Texte donné -
===
Trois cent soixante degrés de créativité montréalaise
C'est vendredi 18 octobre qu'avait lieu le lancement du Centre de Recherche Interdisciplinaires en Études Montréalaises (CRIEM) de l'Université McGill. Le centre, qui regroupe plus d'une vingtaine de chercheurs montréalais issus de nombreuses disciplines académiques différentes, organisait pour l'occasion un premier colloque sur la ville comme espace de créativité.
L'éléphant dans la pièce
Sur l'allocution de la professeure Annick Germain de l'INRS, le ton est donné. Les oppositions entre le discours "expert" des chercheurs et l'emportement affectif que favorise le marketing politique posent la question du rôle de l'intellectuel dans le cadre du mouvement créatif : "en sociologie et en urbanisme, les thèses de Richard Florida ont été autant contestées par les universitaires qu'embrassées par les décideurs publics".
===
Liste des tâches -
1. Mettez à jour les lignes des enregistrements allant de celle qui contient « The width and » jusqu'à celle qui contient « will [x=416, y=171]. », incluses, en remplaçant « Listing details » par « Payment details » sans rien modifier d'autre.
2. Rédigez la suite de l'article sur le lancement du CRIEM et son colloque consacré à la créativité à Montréal.

Données fournies -
===
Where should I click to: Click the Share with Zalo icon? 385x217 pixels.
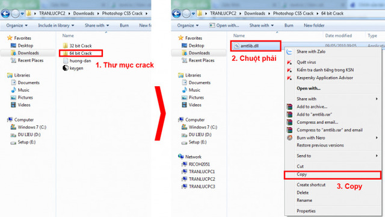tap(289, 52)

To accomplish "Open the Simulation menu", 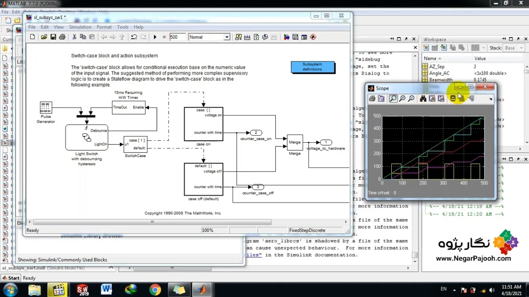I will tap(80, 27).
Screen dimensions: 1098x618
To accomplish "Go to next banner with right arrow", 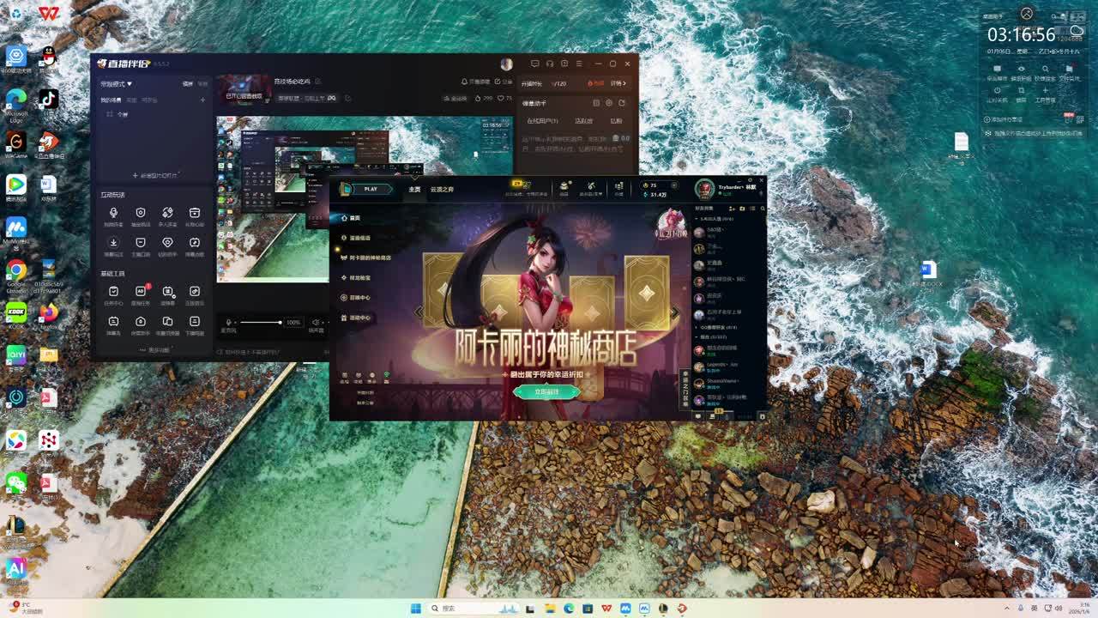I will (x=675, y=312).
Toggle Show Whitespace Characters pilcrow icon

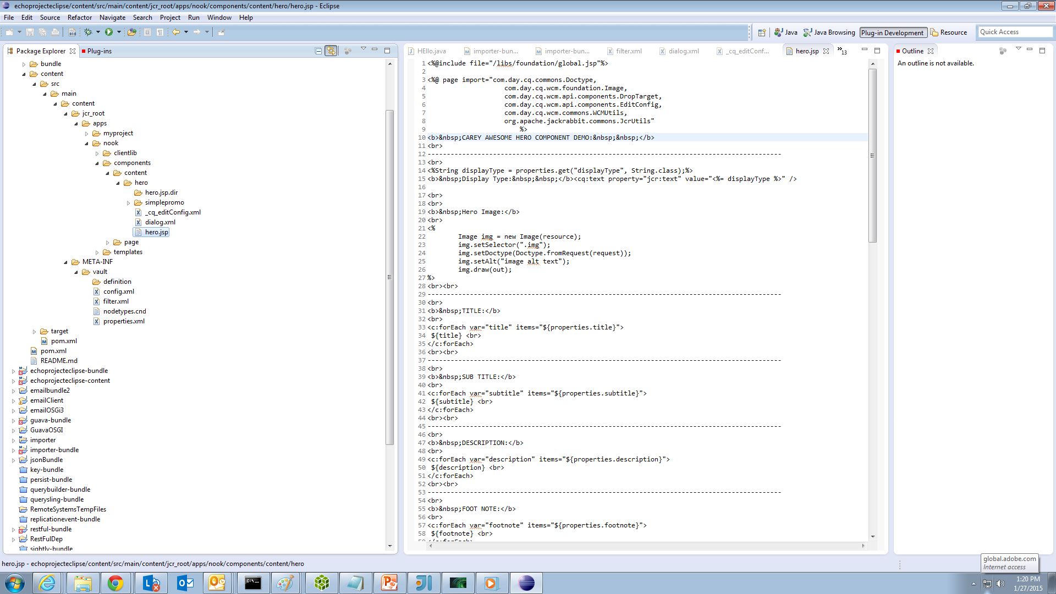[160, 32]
===
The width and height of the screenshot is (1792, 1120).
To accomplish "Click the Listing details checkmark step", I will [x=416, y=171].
===
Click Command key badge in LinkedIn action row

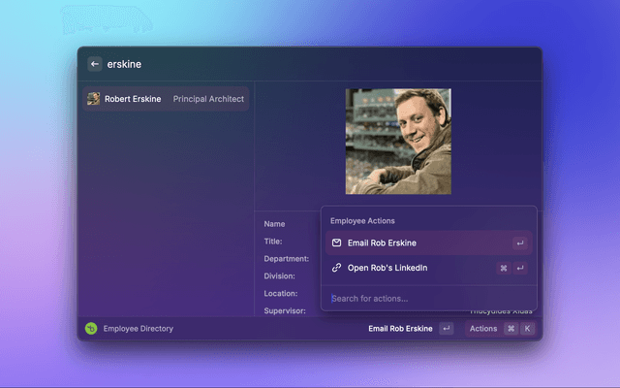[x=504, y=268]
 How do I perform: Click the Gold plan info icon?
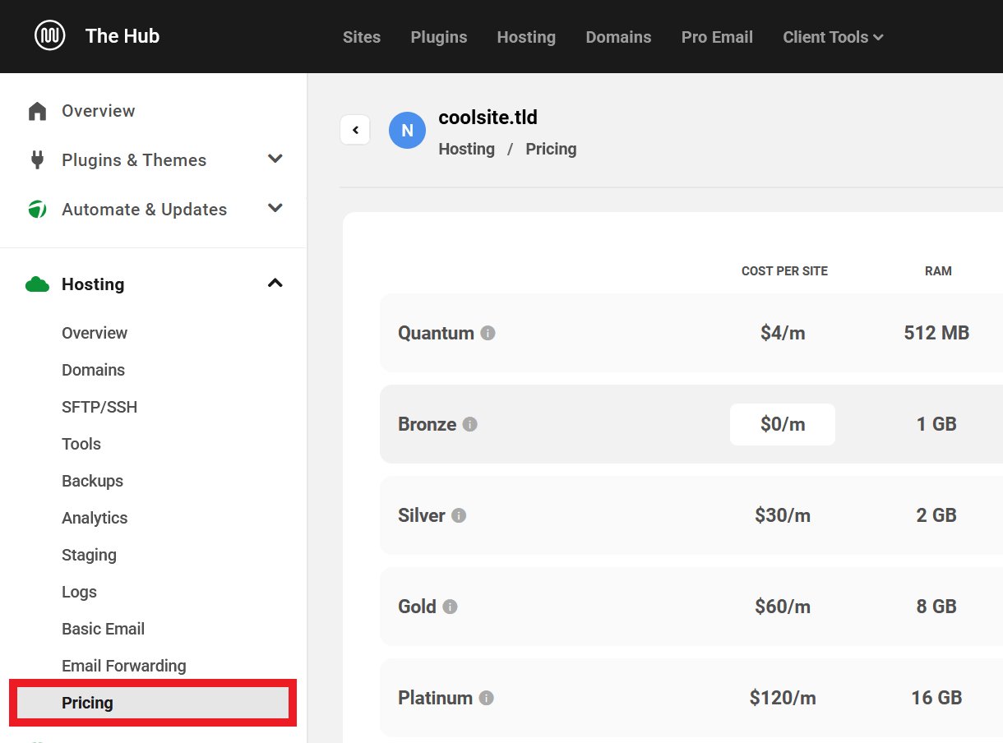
===
Résultats par tâche -
1.
The width and height of the screenshot is (1792, 1120).
To accomplish "Click the Payment details checkmark step", I will [x=416, y=171].

2.
Cette opposition entre "savants" et "politiques" s'inscrit elle-même dans ce que Germain appelle la "superdiversité ordinaire" qui, bien que difficile à saisir, appelle néanmoins à des formes d'organisation nouvelles. Farouchement opposée à cette pseudo-charte des "valeurs" qui fait débat ces jours-ci, la sociologue suggère que "sur le plan du multiculturalisme, Montréal a pratiqué historiquement un adhocratisme non dépourvu de sens", la charte constituant aux yeux de la chercheure "les derniers moments d'une vision dépassée de l'État".
Rêves d'une panmontréalité créative
Ce jeu des oppositions s'établit sur différents registres, en fonction qu'on étudie Montréal selon les angles de sa créativité: comparative, participative, géographique, architecturale, littéraire, langagière. Les récits, comme ceux que livrent des "exilés" dont Andrew Sancton – parti il y a 30 ans vers l'University of Western Ontario pour n'en jamais revenir – partent de l'histoire récente de Montréal pour en produire des comparaisons utiles.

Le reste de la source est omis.